# What you should do
Reproduce the entries below, substituting "Expédition" for every occurrence of "Livraison" and leaving all other text unchanged.

# The input
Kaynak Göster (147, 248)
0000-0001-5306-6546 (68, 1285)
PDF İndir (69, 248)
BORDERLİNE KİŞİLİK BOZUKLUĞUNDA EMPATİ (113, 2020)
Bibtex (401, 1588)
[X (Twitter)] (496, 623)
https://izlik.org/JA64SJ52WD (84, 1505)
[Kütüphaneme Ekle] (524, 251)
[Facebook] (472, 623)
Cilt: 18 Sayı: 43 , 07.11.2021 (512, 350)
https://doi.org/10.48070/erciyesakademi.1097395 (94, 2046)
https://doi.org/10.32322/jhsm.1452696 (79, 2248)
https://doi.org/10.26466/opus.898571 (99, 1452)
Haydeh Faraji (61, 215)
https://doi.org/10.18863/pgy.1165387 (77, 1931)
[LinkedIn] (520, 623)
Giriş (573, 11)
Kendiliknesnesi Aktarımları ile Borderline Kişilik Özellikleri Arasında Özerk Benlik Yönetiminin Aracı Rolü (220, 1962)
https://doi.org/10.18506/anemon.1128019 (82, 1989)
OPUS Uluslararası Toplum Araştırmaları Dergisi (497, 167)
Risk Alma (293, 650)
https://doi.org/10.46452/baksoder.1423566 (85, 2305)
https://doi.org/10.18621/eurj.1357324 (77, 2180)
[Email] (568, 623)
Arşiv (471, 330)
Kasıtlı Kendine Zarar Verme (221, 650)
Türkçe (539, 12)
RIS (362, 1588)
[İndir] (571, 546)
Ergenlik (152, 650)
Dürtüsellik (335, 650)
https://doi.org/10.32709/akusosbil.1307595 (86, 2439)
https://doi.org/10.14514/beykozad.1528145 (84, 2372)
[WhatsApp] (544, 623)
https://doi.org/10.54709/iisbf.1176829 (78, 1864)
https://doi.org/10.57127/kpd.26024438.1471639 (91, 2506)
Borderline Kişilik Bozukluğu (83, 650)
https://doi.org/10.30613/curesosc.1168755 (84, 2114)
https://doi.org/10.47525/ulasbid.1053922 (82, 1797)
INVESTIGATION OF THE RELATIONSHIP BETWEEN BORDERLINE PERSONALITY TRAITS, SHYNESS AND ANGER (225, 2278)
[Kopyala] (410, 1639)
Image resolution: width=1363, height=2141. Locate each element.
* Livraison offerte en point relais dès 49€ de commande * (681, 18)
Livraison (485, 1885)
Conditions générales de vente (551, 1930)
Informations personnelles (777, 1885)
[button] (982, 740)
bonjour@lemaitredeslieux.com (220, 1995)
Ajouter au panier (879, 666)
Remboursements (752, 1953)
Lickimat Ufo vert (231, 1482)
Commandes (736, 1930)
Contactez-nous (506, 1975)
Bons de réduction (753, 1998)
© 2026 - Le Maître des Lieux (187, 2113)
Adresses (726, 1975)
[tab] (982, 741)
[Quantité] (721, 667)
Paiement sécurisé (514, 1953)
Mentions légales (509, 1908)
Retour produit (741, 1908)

# Result
Kaynak Göster (147, 248)
0000-0001-5306-6546 (68, 1285)
PDF İndir (69, 248)
BORDERLİNE KİŞİLİK BOZUKLUĞUNDA EMPATİ (113, 2020)
Bibtex (401, 1588)
[X (Twitter)] (496, 623)
https://izlik.org/JA64SJ52WD (84, 1505)
[Kütüphaneme Ekle] (524, 251)
[Facebook] (472, 623)
Cilt: 18 Sayı: 43 , 07.11.2021 (512, 350)
https://doi.org/10.48070/erciyesakademi.1097395 (94, 2046)
https://doi.org/10.32322/jhsm.1452696 (79, 2248)
https://doi.org/10.26466/opus.898571 (99, 1452)
Haydeh Faraji (61, 215)
https://doi.org/10.18863/pgy.1165387 (77, 1931)
[LinkedIn] (520, 623)
Giriş (573, 11)
Kendiliknesnesi Aktarımları ile Borderline Kişilik Özellikleri Arasında Özerk Benlik Yönetiminin Aracı Rolü (220, 1962)
https://doi.org/10.18506/anemon.1128019 (82, 1989)
OPUS Uluslararası Toplum Araştırmaları Dergisi (497, 167)
Risk Alma (293, 650)
https://doi.org/10.46452/baksoder.1423566 (85, 2305)
https://doi.org/10.18621/eurj.1357324 (77, 2180)
[Email] (568, 623)
Arşiv (471, 330)
Kasıtlı Kendine Zarar Verme (221, 650)
Türkçe (539, 12)
RIS (362, 1588)
[İndir] (571, 546)
Ergenlik (152, 650)
Dürtüsellik (335, 650)
https://doi.org/10.32709/akusosbil.1307595 (86, 2439)
https://doi.org/10.14514/beykozad.1528145 (84, 2372)
[WhatsApp] (544, 623)
https://doi.org/10.54709/iisbf.1176829 (78, 1864)
https://doi.org/10.57127/kpd.26024438.1471639 (91, 2506)
Borderline Kişilik Bozukluğu (83, 650)
https://doi.org/10.30613/curesosc.1168755 (84, 2114)
https://doi.org/10.47525/ulasbid.1053922 (82, 1797)
INVESTIGATION OF THE RELATIONSHIP BETWEEN BORDERLINE PERSONALITY TRAITS, SHYNESS AND ANGER (225, 2278)
[Kopyala] (410, 1639)
Image resolution: width=1363, height=2141. Locate each element.
* Expédition offerte en point relais dès 49€ de commande * (681, 18)
Expédition (485, 1885)
Conditions générales de vente (551, 1930)
Informations personnelles (777, 1885)
[button] (982, 740)
bonjour@lemaitredeslieux.com (220, 1995)
Ajouter au panier (879, 666)
Remboursements (752, 1953)
Lickimat Ufo vert (231, 1482)
Commandes (736, 1930)
Contactez-nous (506, 1975)
Bons de réduction (753, 1998)
© 2026 - Le Maître des Lieux (187, 2113)
Adresses (726, 1975)
[tab] (982, 741)
[Quantité] (721, 667)
Paiement sécurisé (514, 1953)
Mentions légales (509, 1908)
Retour produit (741, 1908)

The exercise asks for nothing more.